**Aim of the exercise:** List all lines of the data containing the word "agent".

■ ■ ■ ■

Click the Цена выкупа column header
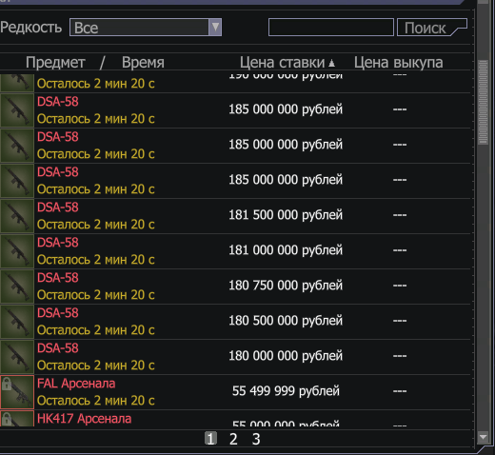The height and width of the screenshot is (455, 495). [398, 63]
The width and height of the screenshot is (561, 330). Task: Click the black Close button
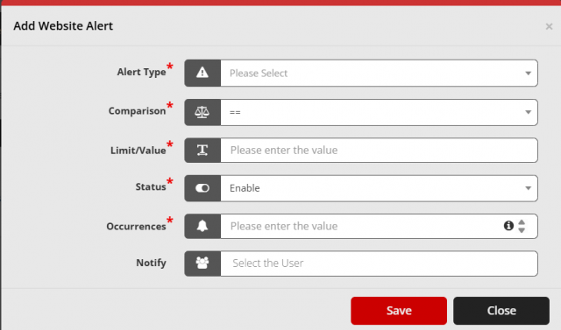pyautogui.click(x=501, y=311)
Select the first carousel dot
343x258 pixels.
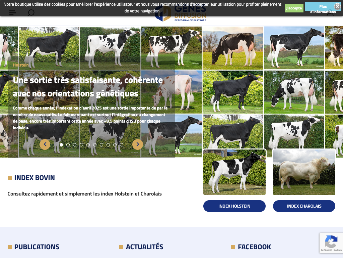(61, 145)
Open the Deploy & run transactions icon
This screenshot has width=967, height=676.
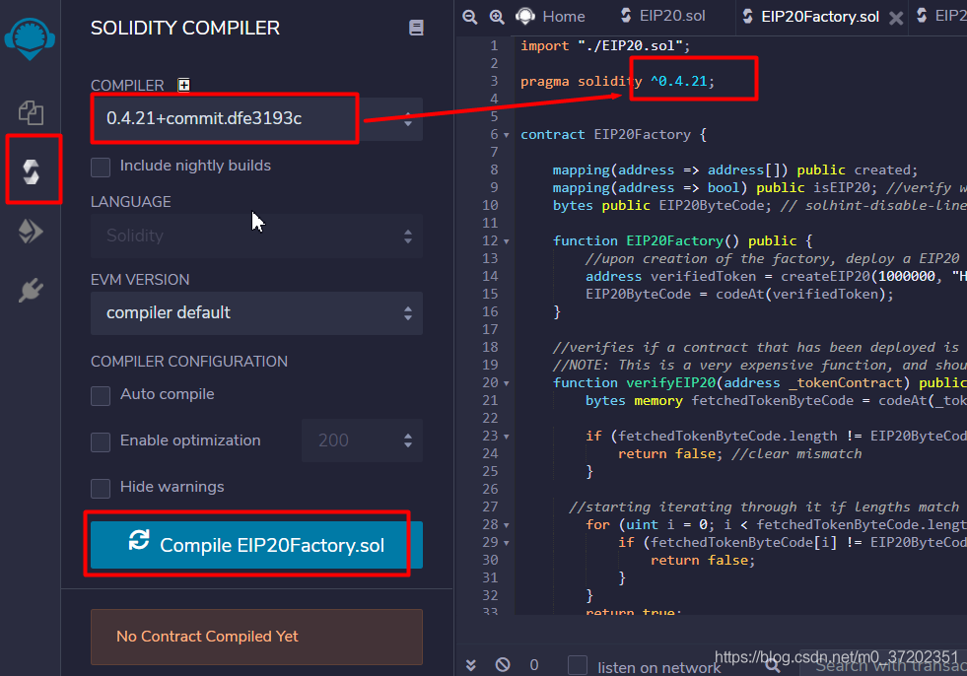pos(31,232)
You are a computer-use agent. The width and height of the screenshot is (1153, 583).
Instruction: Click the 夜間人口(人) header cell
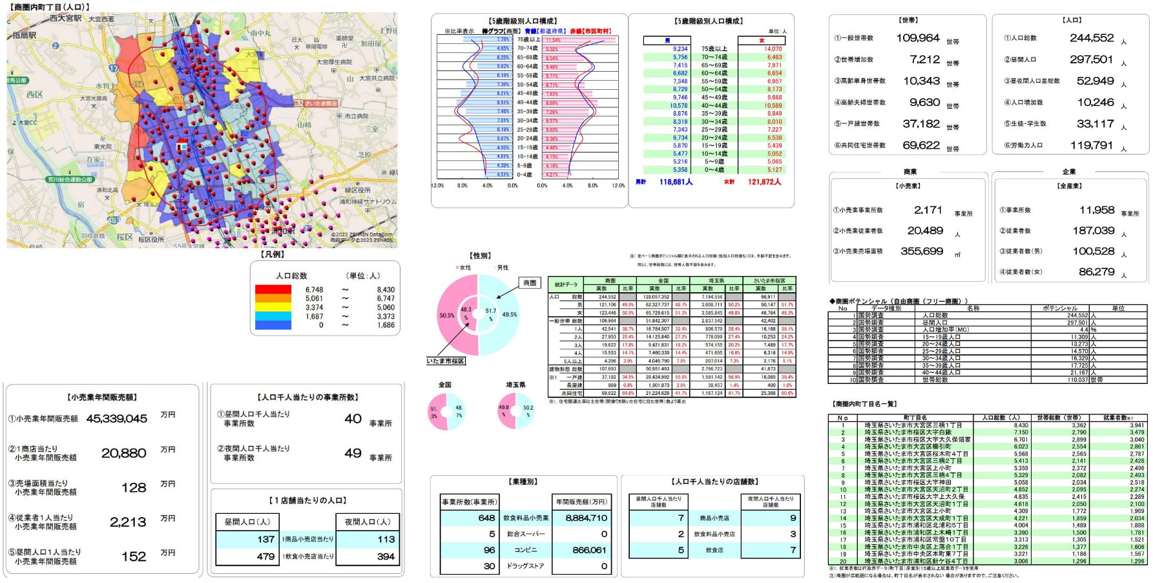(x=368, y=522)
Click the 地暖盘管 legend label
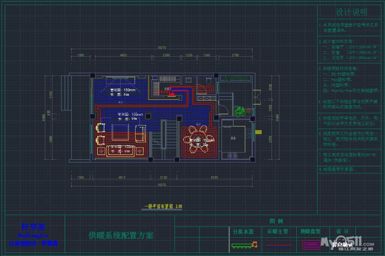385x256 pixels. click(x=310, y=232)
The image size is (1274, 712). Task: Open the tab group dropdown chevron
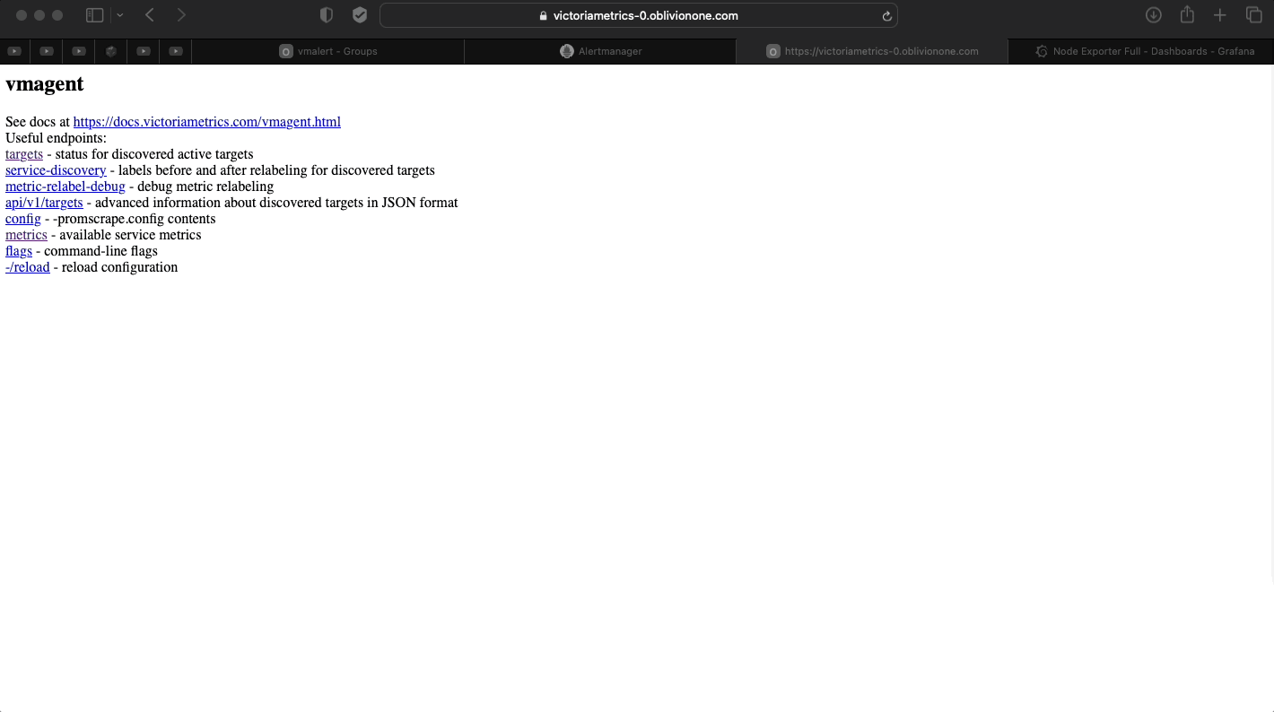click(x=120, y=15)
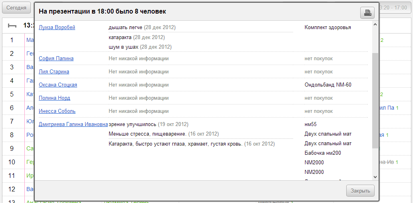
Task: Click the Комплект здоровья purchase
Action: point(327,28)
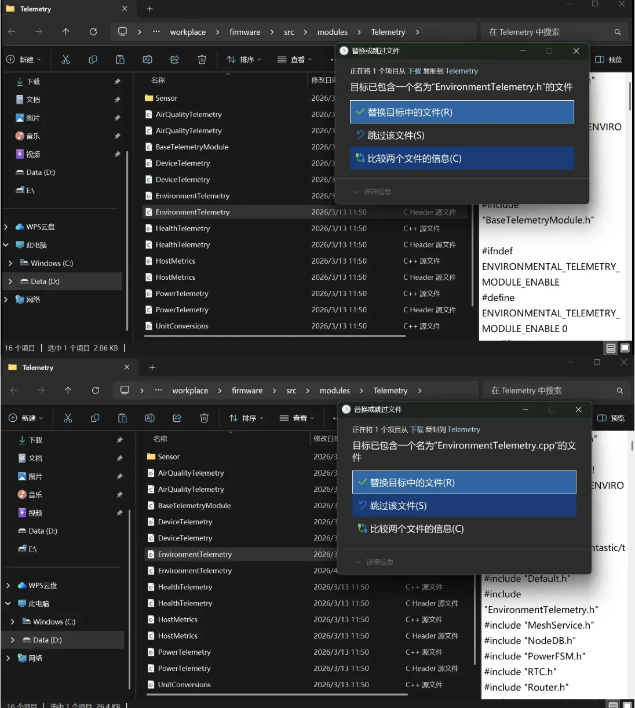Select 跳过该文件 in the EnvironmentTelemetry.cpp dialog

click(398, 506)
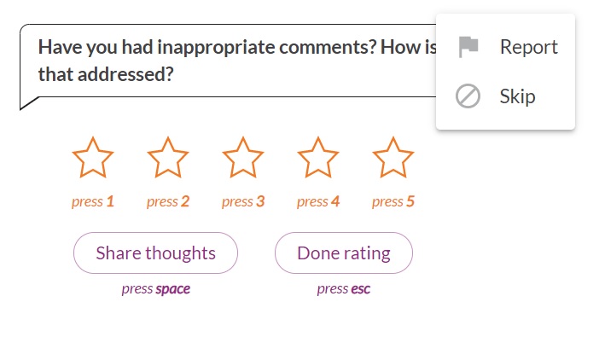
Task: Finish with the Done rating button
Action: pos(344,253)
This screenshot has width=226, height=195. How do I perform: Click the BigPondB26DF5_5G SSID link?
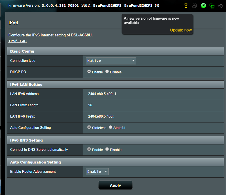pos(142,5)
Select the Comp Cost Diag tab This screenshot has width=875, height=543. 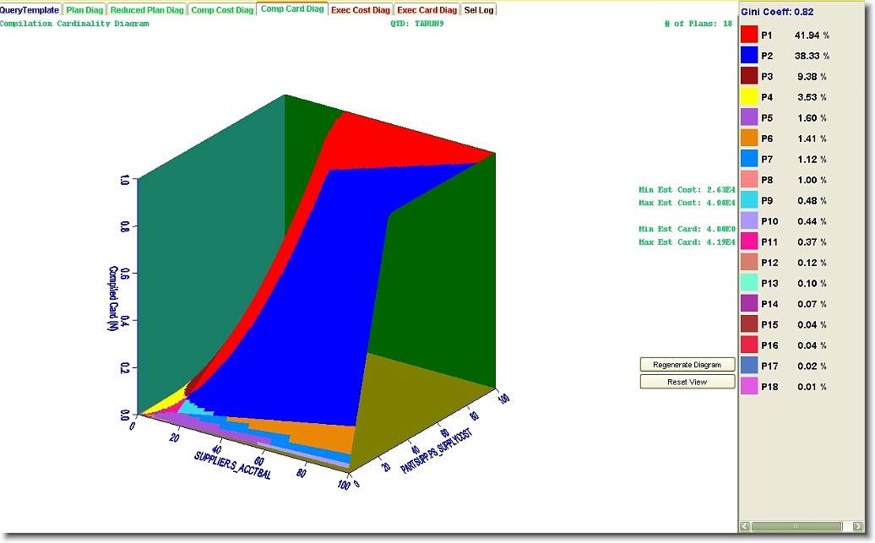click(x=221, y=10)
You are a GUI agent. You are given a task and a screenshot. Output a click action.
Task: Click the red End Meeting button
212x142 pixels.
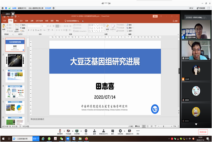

■ ■ ■ ■

**Solution to the exercise:**
You are a computer-use agent. The width and height of the screenshot is (1153, 583).
You are a GUI agent. You are given a task and a screenshot. Output a click action.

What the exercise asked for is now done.